Write out once more the lines running from the top of the entries below to the line with "Task: Select the Unassigned tab", both ends included.
----
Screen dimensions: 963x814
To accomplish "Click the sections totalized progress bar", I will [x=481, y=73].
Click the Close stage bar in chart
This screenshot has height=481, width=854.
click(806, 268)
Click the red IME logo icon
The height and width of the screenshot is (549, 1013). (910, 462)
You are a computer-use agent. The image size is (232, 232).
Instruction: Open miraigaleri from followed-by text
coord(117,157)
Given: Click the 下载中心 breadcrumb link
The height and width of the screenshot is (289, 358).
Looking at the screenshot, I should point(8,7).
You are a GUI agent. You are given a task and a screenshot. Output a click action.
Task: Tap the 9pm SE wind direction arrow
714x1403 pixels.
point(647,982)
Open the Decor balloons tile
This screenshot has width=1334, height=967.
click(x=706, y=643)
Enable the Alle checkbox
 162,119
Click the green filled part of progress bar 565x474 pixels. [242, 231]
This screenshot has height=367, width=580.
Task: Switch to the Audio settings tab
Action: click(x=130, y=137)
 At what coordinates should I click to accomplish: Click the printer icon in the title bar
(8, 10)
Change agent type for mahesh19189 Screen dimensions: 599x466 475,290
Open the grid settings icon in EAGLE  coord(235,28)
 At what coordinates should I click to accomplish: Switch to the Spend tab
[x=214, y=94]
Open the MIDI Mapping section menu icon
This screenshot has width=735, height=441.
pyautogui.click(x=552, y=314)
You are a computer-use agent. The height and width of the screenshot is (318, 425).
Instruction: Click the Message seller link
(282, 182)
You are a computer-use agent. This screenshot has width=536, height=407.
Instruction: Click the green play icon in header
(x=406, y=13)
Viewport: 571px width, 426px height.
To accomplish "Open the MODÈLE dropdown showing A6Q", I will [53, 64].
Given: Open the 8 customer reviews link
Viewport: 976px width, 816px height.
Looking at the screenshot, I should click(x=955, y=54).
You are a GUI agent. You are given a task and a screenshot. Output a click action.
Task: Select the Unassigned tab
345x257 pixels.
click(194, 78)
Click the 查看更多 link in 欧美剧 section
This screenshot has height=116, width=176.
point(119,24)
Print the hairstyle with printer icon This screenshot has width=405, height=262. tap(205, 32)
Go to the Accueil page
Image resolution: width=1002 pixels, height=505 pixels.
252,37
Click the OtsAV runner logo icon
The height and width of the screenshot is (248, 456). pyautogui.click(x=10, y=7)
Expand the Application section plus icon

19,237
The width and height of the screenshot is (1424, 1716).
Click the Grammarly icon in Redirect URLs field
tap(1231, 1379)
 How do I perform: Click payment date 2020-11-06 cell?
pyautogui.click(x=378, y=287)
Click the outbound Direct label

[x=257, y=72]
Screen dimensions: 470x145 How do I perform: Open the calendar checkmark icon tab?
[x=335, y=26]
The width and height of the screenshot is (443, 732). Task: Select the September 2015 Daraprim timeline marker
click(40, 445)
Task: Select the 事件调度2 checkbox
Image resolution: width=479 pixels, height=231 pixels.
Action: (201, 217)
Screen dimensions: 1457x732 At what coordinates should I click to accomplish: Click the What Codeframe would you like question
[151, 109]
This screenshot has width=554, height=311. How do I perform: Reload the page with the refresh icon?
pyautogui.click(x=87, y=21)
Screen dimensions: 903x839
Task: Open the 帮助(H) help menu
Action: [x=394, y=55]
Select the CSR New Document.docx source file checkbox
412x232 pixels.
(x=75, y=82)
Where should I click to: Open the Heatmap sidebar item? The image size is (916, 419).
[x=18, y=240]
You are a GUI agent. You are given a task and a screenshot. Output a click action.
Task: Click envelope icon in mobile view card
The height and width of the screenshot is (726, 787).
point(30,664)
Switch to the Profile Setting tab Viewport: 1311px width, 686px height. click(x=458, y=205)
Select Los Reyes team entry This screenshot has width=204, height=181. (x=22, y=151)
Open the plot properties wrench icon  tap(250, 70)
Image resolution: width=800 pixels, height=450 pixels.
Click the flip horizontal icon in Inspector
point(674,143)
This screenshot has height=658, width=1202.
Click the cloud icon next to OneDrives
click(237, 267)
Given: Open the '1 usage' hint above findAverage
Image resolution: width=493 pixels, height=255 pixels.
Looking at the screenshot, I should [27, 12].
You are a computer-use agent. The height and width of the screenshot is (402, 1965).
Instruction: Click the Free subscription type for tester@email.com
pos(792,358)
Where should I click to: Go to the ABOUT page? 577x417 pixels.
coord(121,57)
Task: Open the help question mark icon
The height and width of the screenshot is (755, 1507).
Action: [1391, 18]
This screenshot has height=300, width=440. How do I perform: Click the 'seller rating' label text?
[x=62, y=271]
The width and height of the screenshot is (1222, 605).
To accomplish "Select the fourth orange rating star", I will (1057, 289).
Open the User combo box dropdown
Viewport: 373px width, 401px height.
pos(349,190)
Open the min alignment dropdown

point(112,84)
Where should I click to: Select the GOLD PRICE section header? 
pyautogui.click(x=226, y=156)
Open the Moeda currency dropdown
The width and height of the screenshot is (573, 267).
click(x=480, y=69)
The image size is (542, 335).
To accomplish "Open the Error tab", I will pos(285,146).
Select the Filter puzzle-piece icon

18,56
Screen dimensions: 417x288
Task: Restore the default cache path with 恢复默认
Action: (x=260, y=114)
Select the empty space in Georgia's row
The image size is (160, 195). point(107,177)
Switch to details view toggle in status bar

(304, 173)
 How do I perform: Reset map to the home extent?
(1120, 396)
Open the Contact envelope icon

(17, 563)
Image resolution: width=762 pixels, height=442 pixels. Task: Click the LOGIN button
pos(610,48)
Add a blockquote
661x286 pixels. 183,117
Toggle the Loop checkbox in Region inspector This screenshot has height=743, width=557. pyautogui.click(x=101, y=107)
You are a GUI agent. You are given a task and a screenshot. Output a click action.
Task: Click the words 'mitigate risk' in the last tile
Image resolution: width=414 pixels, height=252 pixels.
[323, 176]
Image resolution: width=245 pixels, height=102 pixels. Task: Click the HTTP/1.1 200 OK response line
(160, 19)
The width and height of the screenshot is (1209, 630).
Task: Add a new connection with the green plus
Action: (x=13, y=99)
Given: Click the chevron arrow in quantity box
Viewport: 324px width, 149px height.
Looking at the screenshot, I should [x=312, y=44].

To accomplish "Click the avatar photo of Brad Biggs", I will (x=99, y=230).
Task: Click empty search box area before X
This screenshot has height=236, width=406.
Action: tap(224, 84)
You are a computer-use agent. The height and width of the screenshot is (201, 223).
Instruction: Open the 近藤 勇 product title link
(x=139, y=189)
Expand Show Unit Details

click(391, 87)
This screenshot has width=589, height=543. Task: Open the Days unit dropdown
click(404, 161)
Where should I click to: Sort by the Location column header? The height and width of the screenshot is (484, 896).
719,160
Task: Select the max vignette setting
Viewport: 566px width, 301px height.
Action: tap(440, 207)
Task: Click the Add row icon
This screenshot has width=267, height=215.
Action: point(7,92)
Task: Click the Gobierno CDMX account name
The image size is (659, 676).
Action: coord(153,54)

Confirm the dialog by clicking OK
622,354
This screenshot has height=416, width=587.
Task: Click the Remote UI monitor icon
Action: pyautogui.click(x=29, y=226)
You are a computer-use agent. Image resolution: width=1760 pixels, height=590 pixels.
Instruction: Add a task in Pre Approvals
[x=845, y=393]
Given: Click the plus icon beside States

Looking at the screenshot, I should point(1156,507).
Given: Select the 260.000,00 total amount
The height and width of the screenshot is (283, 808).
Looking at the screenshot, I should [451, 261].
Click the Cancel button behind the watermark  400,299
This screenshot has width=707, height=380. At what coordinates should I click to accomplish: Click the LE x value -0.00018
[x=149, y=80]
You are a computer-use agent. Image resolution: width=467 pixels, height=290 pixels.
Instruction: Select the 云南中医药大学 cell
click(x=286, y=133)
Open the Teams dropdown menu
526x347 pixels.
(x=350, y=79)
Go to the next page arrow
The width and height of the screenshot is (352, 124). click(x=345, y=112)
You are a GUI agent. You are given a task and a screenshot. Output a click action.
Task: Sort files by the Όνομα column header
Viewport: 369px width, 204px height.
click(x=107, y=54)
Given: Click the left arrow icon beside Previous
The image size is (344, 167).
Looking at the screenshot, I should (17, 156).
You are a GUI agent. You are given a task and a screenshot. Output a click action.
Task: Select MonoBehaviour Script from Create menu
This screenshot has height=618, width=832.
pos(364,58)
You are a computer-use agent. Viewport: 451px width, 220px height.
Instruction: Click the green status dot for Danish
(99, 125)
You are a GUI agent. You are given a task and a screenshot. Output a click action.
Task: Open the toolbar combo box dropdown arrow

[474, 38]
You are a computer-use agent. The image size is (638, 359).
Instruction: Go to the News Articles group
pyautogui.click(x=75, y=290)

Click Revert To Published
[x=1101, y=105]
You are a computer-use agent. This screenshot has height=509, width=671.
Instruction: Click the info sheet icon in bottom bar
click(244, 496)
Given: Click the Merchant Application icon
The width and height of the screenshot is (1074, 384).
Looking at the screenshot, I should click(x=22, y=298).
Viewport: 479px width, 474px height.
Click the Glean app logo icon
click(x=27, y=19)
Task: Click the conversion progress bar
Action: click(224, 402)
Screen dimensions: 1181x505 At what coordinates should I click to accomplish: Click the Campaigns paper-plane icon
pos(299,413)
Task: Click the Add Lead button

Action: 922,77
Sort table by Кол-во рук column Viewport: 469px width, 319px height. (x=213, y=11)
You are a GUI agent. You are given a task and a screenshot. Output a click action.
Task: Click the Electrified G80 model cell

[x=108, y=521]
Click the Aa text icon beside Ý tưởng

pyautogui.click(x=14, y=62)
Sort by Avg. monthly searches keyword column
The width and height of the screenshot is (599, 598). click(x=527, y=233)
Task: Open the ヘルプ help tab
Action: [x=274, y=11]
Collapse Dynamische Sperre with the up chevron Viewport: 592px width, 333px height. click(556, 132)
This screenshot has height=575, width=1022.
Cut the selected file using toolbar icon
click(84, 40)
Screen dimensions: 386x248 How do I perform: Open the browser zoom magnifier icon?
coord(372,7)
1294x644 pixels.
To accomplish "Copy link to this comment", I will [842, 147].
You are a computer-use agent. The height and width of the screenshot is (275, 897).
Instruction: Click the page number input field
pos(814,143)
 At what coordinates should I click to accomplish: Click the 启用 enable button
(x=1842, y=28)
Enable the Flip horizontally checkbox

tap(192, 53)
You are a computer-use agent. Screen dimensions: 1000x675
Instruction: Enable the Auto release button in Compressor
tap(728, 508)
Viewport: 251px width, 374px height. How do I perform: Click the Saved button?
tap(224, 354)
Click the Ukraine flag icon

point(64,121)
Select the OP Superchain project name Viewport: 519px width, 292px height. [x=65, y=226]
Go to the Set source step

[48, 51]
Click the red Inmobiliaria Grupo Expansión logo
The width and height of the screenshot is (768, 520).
----
## Finished task
Screen dimensions: 963x814
To accomplish "Click the sections totalized progress bar", I will [x=481, y=73].
Click the Close stage bar in chart
This screenshot has height=481, width=854.
click(806, 268)
Click the red IME logo icon
The height and width of the screenshot is (549, 1013). (910, 462)
You are a computer-use agent. The image size is (232, 232).
Instruction: Open miraigaleri from followed-by text
coord(117,157)
Given: Click the 下载中心 breadcrumb link
The height and width of the screenshot is (289, 358).
Looking at the screenshot, I should point(8,7).
You are a GUI agent. You are given a task and a screenshot. Output a click action.
Task: Tap the 9pm SE wind direction arrow
714x1403 pixels.
point(647,982)
Open the Decor balloons tile
This screenshot has width=1334, height=967.
click(x=706, y=643)
Enable the Alle checkbox
 162,119
Click the green filled part of progress bar 565x474 pixels. [242, 231]
This screenshot has height=367, width=580.
Task: Switch to the Audio settings tab
Action: click(x=130, y=137)
 At what coordinates should I click to accomplish: Click the printer icon in the title bar
(8, 10)
Change agent type for mahesh19189 Screen dimensions: 599x466 475,290
Open the grid settings icon in EAGLE  coord(235,28)
 At what coordinates should I click to accomplish: Switch to the Spend tab
[x=214, y=94]
Open the MIDI Mapping section menu icon
This screenshot has width=735, height=441.
pyautogui.click(x=552, y=314)
You are a computer-use agent. The height and width of the screenshot is (318, 425).
Instruction: Click the Message seller link
(282, 182)
You are a computer-use agent. This screenshot has width=536, height=407.
Instruction: Click the green play icon in header
(x=406, y=13)
Viewport: 571px width, 426px height.
To accomplish "Open the MODÈLE dropdown showing A6Q", I will [53, 64].
Given: Open the 8 customer reviews link
Viewport: 976px width, 816px height.
Looking at the screenshot, I should click(x=955, y=54).
You are a GUI agent. You are given a task and a screenshot. Output a click action.
Task: Select the Unassigned tab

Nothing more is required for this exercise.